Phosphatidylinositol 3 kinase/protein kinase B is responsible for the protection of paeoniflorin upon H₂O₂-induced neural progenitor cell injury.

Promoting neural stem/progenitor cell (NSC/NPC) survival in the pro-apoptotic environment is critical to stem cell replacement for neurodegenerative disease therapy. Paeoniflorin (PF), one of the principal bioactive components in Paeoniae Radix, has been used widely in central nervous system (CNS) diseases treatment and serves as an antioxidant to protect neurons against oxidative stress.
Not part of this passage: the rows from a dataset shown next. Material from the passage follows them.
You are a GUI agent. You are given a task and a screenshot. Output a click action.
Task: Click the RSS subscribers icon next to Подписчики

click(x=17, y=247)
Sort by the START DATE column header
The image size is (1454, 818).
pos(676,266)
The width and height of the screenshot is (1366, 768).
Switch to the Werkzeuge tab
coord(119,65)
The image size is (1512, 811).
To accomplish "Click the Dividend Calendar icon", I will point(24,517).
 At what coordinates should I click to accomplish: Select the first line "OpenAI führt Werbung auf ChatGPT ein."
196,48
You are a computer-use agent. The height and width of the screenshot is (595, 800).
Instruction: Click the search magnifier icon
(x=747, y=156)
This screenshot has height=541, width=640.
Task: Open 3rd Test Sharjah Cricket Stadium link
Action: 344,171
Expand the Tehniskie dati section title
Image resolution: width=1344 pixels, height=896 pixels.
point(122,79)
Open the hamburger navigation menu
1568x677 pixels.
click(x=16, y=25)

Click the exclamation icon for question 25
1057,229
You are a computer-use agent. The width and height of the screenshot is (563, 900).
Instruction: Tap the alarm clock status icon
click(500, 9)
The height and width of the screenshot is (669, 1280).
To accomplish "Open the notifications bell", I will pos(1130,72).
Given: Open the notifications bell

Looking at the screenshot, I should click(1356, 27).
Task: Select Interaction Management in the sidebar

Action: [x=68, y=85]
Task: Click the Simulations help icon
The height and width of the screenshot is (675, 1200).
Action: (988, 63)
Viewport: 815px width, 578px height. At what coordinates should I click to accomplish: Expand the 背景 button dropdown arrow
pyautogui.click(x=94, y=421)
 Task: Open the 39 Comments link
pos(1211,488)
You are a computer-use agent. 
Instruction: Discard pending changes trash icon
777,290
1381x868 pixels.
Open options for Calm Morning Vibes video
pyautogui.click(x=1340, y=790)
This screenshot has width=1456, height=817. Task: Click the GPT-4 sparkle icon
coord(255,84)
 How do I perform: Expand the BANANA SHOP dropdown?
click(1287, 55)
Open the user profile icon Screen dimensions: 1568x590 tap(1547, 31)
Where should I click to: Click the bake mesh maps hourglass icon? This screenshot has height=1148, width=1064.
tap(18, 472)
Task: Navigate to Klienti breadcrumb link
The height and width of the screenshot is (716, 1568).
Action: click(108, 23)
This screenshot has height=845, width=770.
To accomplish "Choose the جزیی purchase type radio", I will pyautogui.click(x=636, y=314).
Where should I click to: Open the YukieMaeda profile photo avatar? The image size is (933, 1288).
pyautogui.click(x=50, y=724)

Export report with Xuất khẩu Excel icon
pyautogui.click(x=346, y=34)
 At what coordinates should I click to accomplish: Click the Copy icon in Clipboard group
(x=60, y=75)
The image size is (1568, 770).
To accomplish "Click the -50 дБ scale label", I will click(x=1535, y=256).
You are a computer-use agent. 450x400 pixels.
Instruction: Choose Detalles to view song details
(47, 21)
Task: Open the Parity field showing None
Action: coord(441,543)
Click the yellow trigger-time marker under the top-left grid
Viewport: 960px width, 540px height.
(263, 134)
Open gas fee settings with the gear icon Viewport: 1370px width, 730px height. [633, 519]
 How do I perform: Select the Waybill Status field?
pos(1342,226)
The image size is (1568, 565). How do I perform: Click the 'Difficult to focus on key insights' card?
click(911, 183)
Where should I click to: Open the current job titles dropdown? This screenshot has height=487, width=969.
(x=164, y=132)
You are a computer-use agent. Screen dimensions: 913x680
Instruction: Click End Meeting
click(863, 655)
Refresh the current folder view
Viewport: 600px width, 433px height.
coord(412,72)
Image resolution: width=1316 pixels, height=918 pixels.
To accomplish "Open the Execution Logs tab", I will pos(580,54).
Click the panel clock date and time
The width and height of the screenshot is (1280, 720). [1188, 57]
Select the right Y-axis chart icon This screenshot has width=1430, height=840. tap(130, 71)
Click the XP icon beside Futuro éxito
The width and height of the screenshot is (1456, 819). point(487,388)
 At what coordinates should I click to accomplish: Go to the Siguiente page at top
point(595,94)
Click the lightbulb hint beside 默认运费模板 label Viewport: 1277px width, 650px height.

The present study investigated the protective effects of PF on NPC injury induced by hydrogen peroxide (H₂O₂). After challenge with 200 μM H₂O₂ for 2h, loss of cell viability and excessive apoptotic cell death were observed in cultured NPC, PF treatment conferred protective effects against the loss of cellular viability in a concentration-dependent manner. PF pretreatment also inhibited NPC apoptosis induced by H₂O₂ by reversing the decreased level of Procaspase-3 and balancing Bcl-2 and Bax expression. Furthermore, PF-mediated NPC protection was associated with an increase in phosphatidylinositol 3 kinase (PI3K)/protein kinase B (Akt-1) phosphorylation in a time- and concentration-dependent manner. Selective inhibition of PI3K using LY294002 abolished PF-mediated phosphorylation of Akt-1 and NPC protection upon oxidative stress. These data suggest that PF-mediated NPC protection on H₂O₂ injury is reliant on the activation of the PI3K/Akt-1 pathway, giving insight to an essential role of PF in NPC protection.